Opinion
No. 06-56541.
The panel unanimously finds this case suitable for decision without oral argument. See Fed.R.App.P. 34(a)(2).
Filed October 2, 2009.
Enrique Algalon, Blythe, CA, pro se.
Douglas P. Danzig, Esq., AGCA — Office of the California Attorney General, San Diego, CA, for Respondent-Appellee.
Appeal from the United States District Court for the Central District of California, John F. Walter, District Judge, Presiding. D.C. No. CV-06-00186-JFW.
Before: SILVERMAN, RAWLINSON, and CLIFTON, Circuit Judges.
MEMORANDUM
This disposition is not appropriate for publication and is not precedent except as provided by 9th Cir. R. 36-3.
California state prisoner Enrique Algalon appeals from the district court's judgment dismissing his 28 U.S.C. § 2254 habeas petition. We have jurisdiction under 28 U.S.C. § 2253(a). We review the dismissal of a mixed habeas petition de novo, and a district court's grant or denial of a stay for abuse of discretion. Wooten v. Kirkland, 540 F.3d 1019, 1023 (9th Cir. 2008). We affirm.

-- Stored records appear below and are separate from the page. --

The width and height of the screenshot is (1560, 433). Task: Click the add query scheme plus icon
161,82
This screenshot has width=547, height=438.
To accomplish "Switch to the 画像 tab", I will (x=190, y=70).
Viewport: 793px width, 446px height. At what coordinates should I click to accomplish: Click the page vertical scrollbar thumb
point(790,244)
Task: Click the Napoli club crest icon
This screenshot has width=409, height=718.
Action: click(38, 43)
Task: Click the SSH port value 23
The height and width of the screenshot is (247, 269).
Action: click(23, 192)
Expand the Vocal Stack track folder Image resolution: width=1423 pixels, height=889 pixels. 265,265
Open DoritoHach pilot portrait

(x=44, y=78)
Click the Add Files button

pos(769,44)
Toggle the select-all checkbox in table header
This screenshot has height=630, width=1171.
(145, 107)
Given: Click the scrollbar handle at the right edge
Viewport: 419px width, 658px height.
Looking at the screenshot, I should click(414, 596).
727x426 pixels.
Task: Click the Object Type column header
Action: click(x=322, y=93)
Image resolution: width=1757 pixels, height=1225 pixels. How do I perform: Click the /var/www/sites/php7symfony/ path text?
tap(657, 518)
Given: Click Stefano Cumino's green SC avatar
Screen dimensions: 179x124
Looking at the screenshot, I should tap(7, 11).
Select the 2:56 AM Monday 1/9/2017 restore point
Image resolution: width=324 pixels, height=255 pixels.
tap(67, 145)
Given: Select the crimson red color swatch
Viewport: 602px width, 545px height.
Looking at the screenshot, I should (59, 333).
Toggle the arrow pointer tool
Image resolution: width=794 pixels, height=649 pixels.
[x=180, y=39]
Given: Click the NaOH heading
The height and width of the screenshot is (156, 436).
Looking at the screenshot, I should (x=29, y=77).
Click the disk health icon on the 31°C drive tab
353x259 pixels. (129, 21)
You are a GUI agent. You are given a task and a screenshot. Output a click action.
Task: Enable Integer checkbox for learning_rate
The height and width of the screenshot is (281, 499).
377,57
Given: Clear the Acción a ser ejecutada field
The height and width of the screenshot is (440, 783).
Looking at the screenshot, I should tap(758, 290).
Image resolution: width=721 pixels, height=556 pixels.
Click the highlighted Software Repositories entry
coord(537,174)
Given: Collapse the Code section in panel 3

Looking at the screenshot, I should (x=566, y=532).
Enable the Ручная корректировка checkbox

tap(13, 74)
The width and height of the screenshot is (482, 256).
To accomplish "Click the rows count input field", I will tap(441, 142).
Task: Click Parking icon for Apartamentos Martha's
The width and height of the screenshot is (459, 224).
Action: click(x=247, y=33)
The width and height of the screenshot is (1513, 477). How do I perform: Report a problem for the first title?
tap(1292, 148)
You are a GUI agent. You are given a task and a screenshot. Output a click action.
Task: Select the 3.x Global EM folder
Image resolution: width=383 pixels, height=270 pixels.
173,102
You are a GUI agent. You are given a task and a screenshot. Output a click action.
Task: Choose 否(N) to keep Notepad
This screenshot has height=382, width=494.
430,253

The district court properly dismissed Algalon's petition because it was a mixed petition containing both exhausted and unexhausted claims. See Rose v. Lundy, 455 U.S. 509, 510, 102 S.Ct. 1198, 71 L.Ed.2d 379 (1982). The district court did not abuse its discretion in denying Algalon's motion to stay the mixed petition because Algalon did not demonstrate good cause for his failure to exhaust his state remedies prior to filing his federal habeas petition. See Rhines v. Weber, 544 U.S. 269, 277, 125 S.Ct. 1528, 161 L.Ed.2d 440 (2005) (requiring good cause for petitioner's failure to exhaust); Wooten, 540 F.3d at 1024 (holding that petitioner's belief that appellate counsel raised a claim before state court did not constitute good cause); Hughes v. Idaho State Bd. of Corrections, 800 F.2d 905, 909 (9th Cir. 1986) (holding that illiterate pro se litigant's reliance on another inmate's assistance was not sufficient cause).
The district court was not required to inform Algalon of the three-step procedure set out in Kelly v. Small, 315 F.3d 1063 (9th Cir. 2003), and Calderon v. United States District Court (Taylor), 134 F.3d 981 (9th Cir. 1998). See Pliler v. Ford, 542 U.S. 225, 230-31, 124 S.Ct. 2441, 159 L.Ed.2d 338 (2004).